Secondo Amnesty International, la crittografia end-to-end, grazie alla quale i dati condivisi possono essere visti solo da chi li invia e da chi li riceve, è il requisito minimo che le aziende dovrebbero prevedere per garantire che le informazioni private inviate attraverso le app di messaggistica istantanea rimangano tali. Le aziende in fondo alla classifica mancano di un livello adeguato di crittografia.
L’azienda cinese Tencent si colloca all’ultimo posto della classifica con zero punti su 100, risultando quella che fa di meno per proteggere la privacy nella messaggistica e anche quella meno trasparente. È seguita da Blackberry e Snapchat, rispettivamente con 20 e 26 punti. Nonostante il suo dichiarato forte impegno in favore dei diritti umani, Microsoft si ferma a 40 punti a causa di un debole sistema di crittografia. Nessuna di queste quattro aziende mette a disposizione un servizio di crittografia end-to-end per le comunicazioni degli utenti.
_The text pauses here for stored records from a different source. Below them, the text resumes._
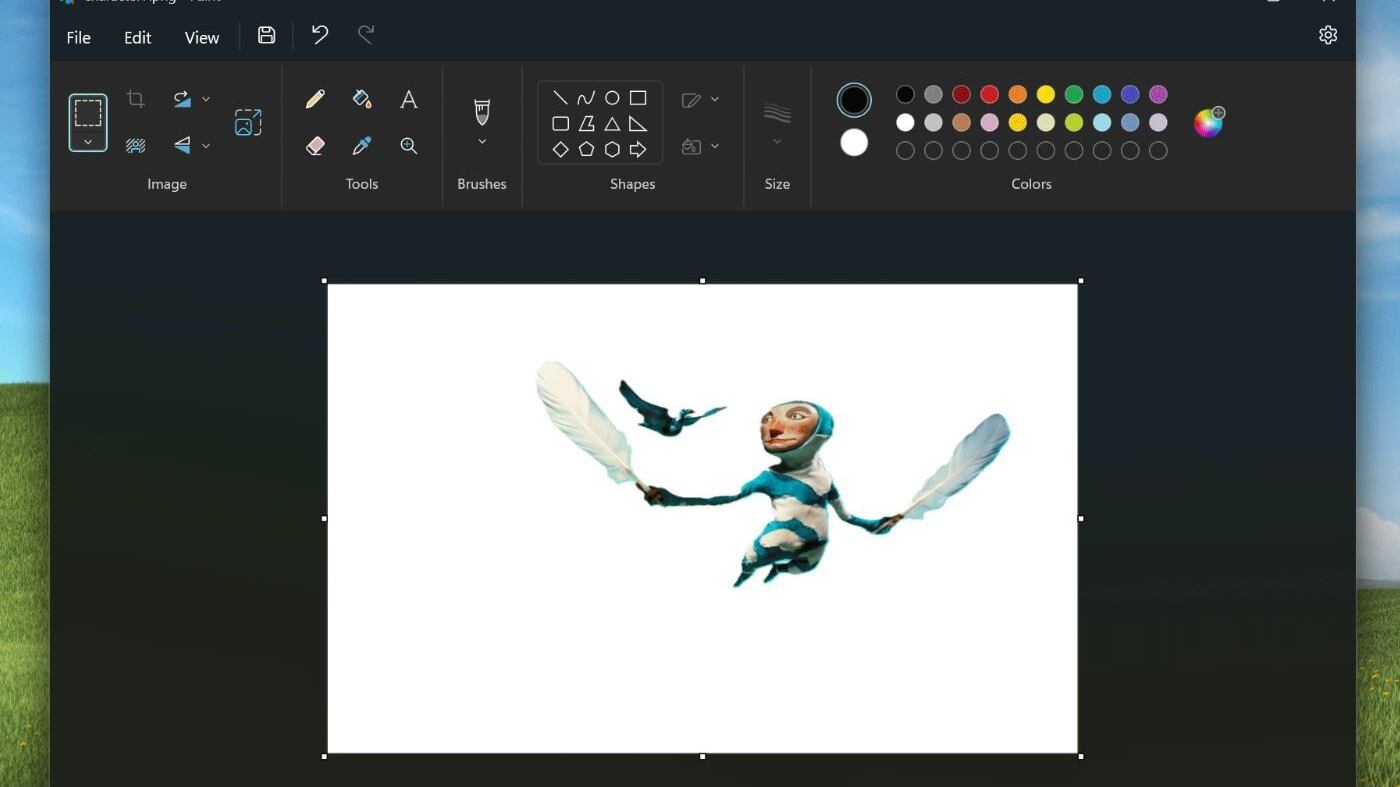
Task: Open the Edit colors wheel
Action: point(1208,122)
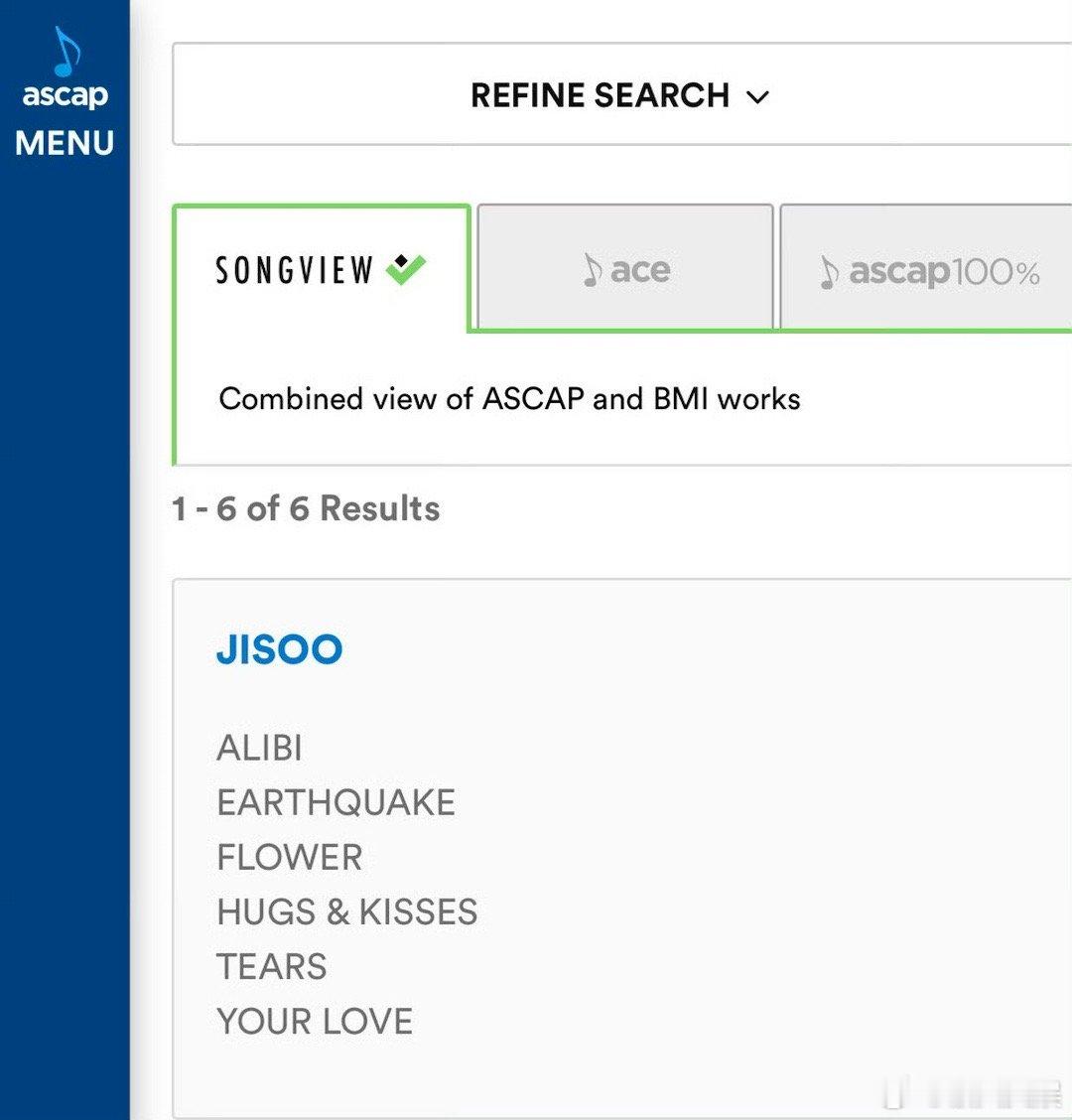Click the chevron next to Refine Search

(758, 97)
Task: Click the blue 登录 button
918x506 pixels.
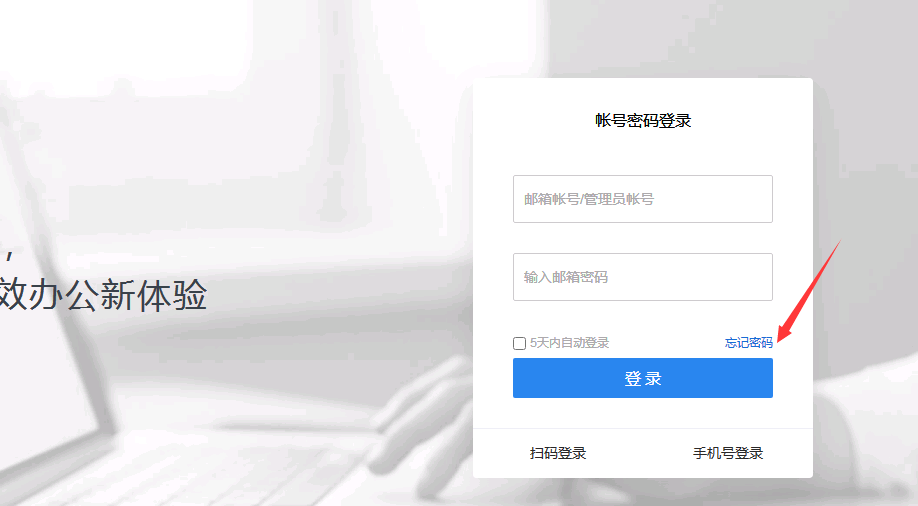Action: click(x=643, y=378)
Nessun’azienda garantisce una privacy impenetrabile ma Facebook, le cui applicazioni Messenger e WhatsApp raggiungono insieme due miliardi di utenti, ottiene il punteggio più alto, 73 su 100. Delle 11 aziende valutate, è quella che usa maggiormente la crittografia per rispondere alle minacce ai diritti umani ed è la più trasparente riguardo alle azioni intraprese. Tuttavia, nonostante preveda l’opzione della crittografia end-to-end nella modalità “conversazione segreta”, l’applicazione Messenger di Facebook utilizza una forma più blanda di crittografia, col risultato che Facebook ha accesso a tutti i dati. WhatsApp prevede la crittografia end-to-end di default e spicca per la chiarezza delle informazioni sulla privacy fornite ai suoi utenti.
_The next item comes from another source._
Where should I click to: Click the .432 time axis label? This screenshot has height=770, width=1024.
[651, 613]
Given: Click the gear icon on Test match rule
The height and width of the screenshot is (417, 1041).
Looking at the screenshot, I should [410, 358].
Apple si colloca a 67 punti su 100. Utilizza la crittografia end-to-end in tutte le comunicazioni delle sue app iMessage e Facetime ma dovrebbe fare di più per informare gli utenti che i loro messaggi via sms sono meno sicuri di quelli inviati tramite iMessage e dovrebbe adottare un protocollo di crittografia più aperto per consentire complete verifiche indipendenti.
“Il futuro della privacy e della libertà d’espressione online dipende in larga misura dalle aziende, se forniranno servizi in grado di proteggere le nostre comunicazioni o se invece le serviranno su un piatto a occhi indiscreti”, ha commentato Elsayed-Ali. Amnesty International pertanto sta chiedendo a tutte le aziende di prevedere la crittografia end-to-end di default su tutte le loro applicazioni di messaggistica. In questo modo, potrebbero proteggere i diritti delle persone comuni così come degli attivisti pacifici e delle minoranze perseguitate in ogni parte del mondo, consentendo loro di esercitare la libertà d’espressione. L’organizzazione per i diritti umani chiede inoltre alle aziende di rendere pubblici tutti i dettagli relativi alle politiche e alle prassi che hanno adottato per adempiere alla loro responsabilità di rispettare il diritto alla privacy e alla libertà d’espressione.